To improve efficiency of reservoir-contact and overall well construction cost reduction, contemporary wellbore completions often have secondary wellbores (i.e., laterals or sidetracks) drilled off of the main wellbore. Oftentimes, two or more laterals can be drilled at various depths and departure angles. However, accessing the laterals during later phase (e.g., well completion) can be challenging.
Coiled tubing is a technology that has been expanding its range of application since its introduction to the oil industry in the 1960's. Its ability to pass through completion tubulars and the wide array of tools and technologies that may be used in conjunction with it make coiled tubing a versatile technology. Typical coiled tubing apparatus include surface pumping facilities, a coiled tubing string mounted on a reel, a method to convey the coiled tubing into and out of the wellbore (such as an injector head or the like), and surface control apparatus at the wellhead. Coiled tubing has been utilized for performing well treatment and/or well intervention operations in existing wellbores, such as, but not limited to, hydraulic fracturing, matrix acidizing, milling, perforating, coiled tubing drilling, and the like.
A coiled tubing intervention operation may utilize an angled arm, which is placed at a bottom of the coiled tubing string and manipulated in an attempt to steer the coiled tubing string into an intended lateral. Coiled tubing intervention access into the laterals can be accomplished by deploying a bent-sub at an end of a coiled tubing bottom hole assembly (BHA) and using hydraulic control to manipulate the bent-sub in an attempt to access a lateral junction. The bend-sub is then rotated at various angles while passing the BHA over the lateral junction, and a pressure signature may confirm lateral contact. While such profiling operation is a proven operation, profiling introduces a fluid to the formation, does not provide a clear confirmation that a lateral has been accessed, is incompatible with hydraulic tractor technologies utilized for extended reach wells, and permits only one lateral to be accessed per run in hole.

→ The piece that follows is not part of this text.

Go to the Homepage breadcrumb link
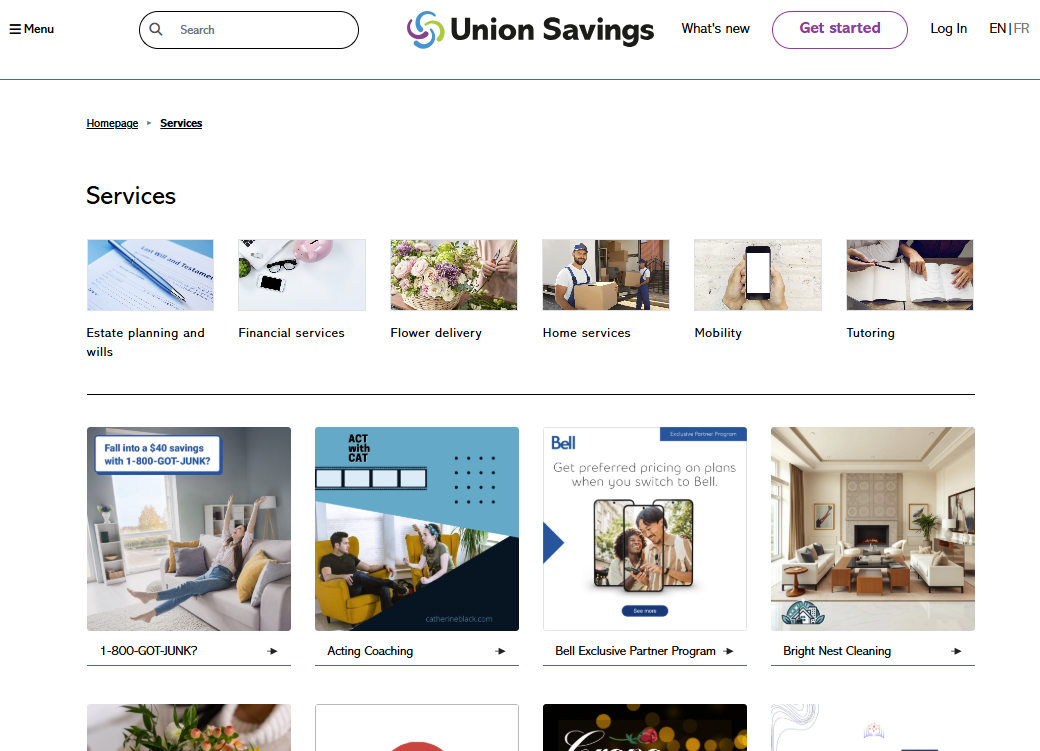click(112, 123)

The present disclosure is best understood from the following detailed description when read with the accompanying figures. It is emphasized that, in accordance with the standard practice in the industry, various features are not drawn to scale. In fact, the dimensions of the various features may be arbitrarily increased or reduced for clarity of discussion.
It is to be understood that the following disclosure provides many different embodiments, or examples, for implementing different features of various embodiments. Specific examples of components and arrangements are described below to simplify the present disclosure. These are, of course, merely examples and are not intended to be limiting. In addition, the present disclosure may repeat reference numerals and/or letters in the various examples. This repetition is for simplicity and clarity, and does not in itself dictate a relationship between the various embodiments and/or configurations discussed. Moreover, the formation of a first feature over or on a second feature in the description that follows may include embodiments in which the first and second features are formed in direct contact, and may also include embodiments in which additional features may be formed interposing the first and second features, such that the first and second features may not be in direct contact.

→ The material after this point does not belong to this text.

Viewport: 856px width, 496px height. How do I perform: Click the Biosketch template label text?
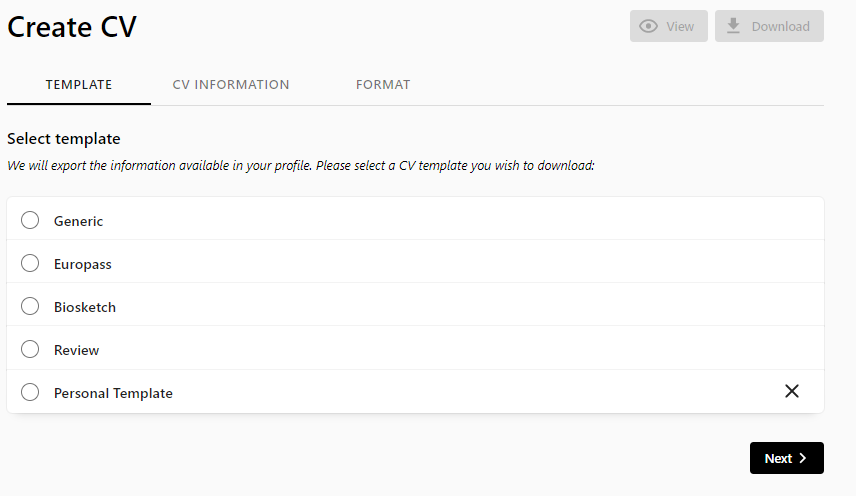tap(85, 307)
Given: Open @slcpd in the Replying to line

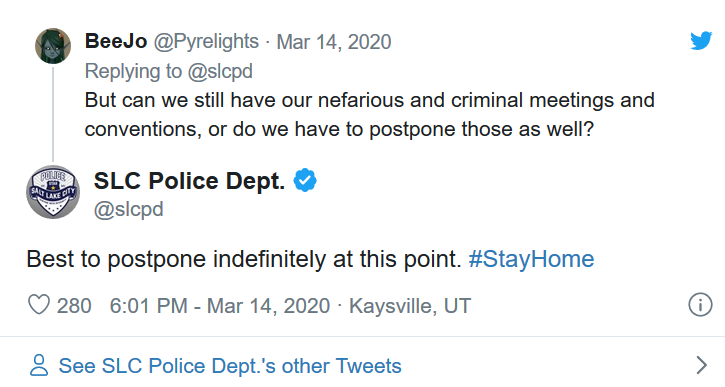Looking at the screenshot, I should [220, 72].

At the wellsite surface 125, the wellsite system 100 may comprise a control center 180 comprising processing and communication equipment operable to send, receive, and process electrical and/or optical signals. The control center 180 is operable to control at least some aspects of operations of the wellsite system 100.
The control center 180 may further comprise an electrical power source operable to supply electrical power to components of the wellsite system 100, including the BHA 110. The electrical signals, the optical signals, and the electrical power may be transmitted between the control center 180 and the BHA 110 via conduits 184, 186 extending between the control center 180 and the BHA 110. The conduits 184, 186 may each comprise one or more electrical conductors, such as electrical wires, lines, or cables, which may transmit electrical power and/or electrical control signals from the control center 180 to the BHA 110, as well as electrical sensor, feedback, and/or other data signals from the BHA 110 to the control center 180. The conduits 184, 186 may each further comprise, or comprise only one or more optical conductors, such as fiber optic cables, which may transmit light pulses and/or other optical signals (hereafter collectively referred to as optical signals) between the control center 180 and the BHA 110.

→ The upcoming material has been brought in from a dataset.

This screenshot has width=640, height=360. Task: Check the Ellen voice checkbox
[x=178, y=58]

The conduits 184, 186 may collectively comprise a plurality of conduits or conduit portions interconnected in series and/or in parallel and extending between the control center 180 and the BHA 110. For example, as depicted in the example implementation of
The wellsite system 100 may further comprise a fluid source 140 from which a fluid may be conveyed by a fluid conduit 142 to the reel 160 of coiled tubing 162. The fluid conduit 142 may be fluidly connected to the coiled tubing 162 by a swivel or other rotating coupling (obstructed from view in
The wellsite system 100 may further comprise a support structure 170, such as may include or otherwise support a coiled tubing injector 171 and/or other apparatus operable to facilitate movement of the coiled tubing 162 in the wellbore 120. Other support structures may be also included, such as a derrick, a crane, a mast, a tripod, and/or other structures. A diverter 172, a blow-out preventer (BOP) 173, and/or a fluid handling system 174 may also be included as part of the wellsite system 100. For example, during deployment, the coiled tubing 162 may be passed from the injector 171, through the diverter 172 and the BOP 173, and into the wellbore 120. The BHA 110 may be conveyed along the wellbore 120 via the coiled tubing 162 in conjunction with the coiled tubing injector 171, such as may be operable to apply an adjustable uphole and downhole force to the coiled tubing 162 to advance and retract the BHA 110 within the wellbore 120.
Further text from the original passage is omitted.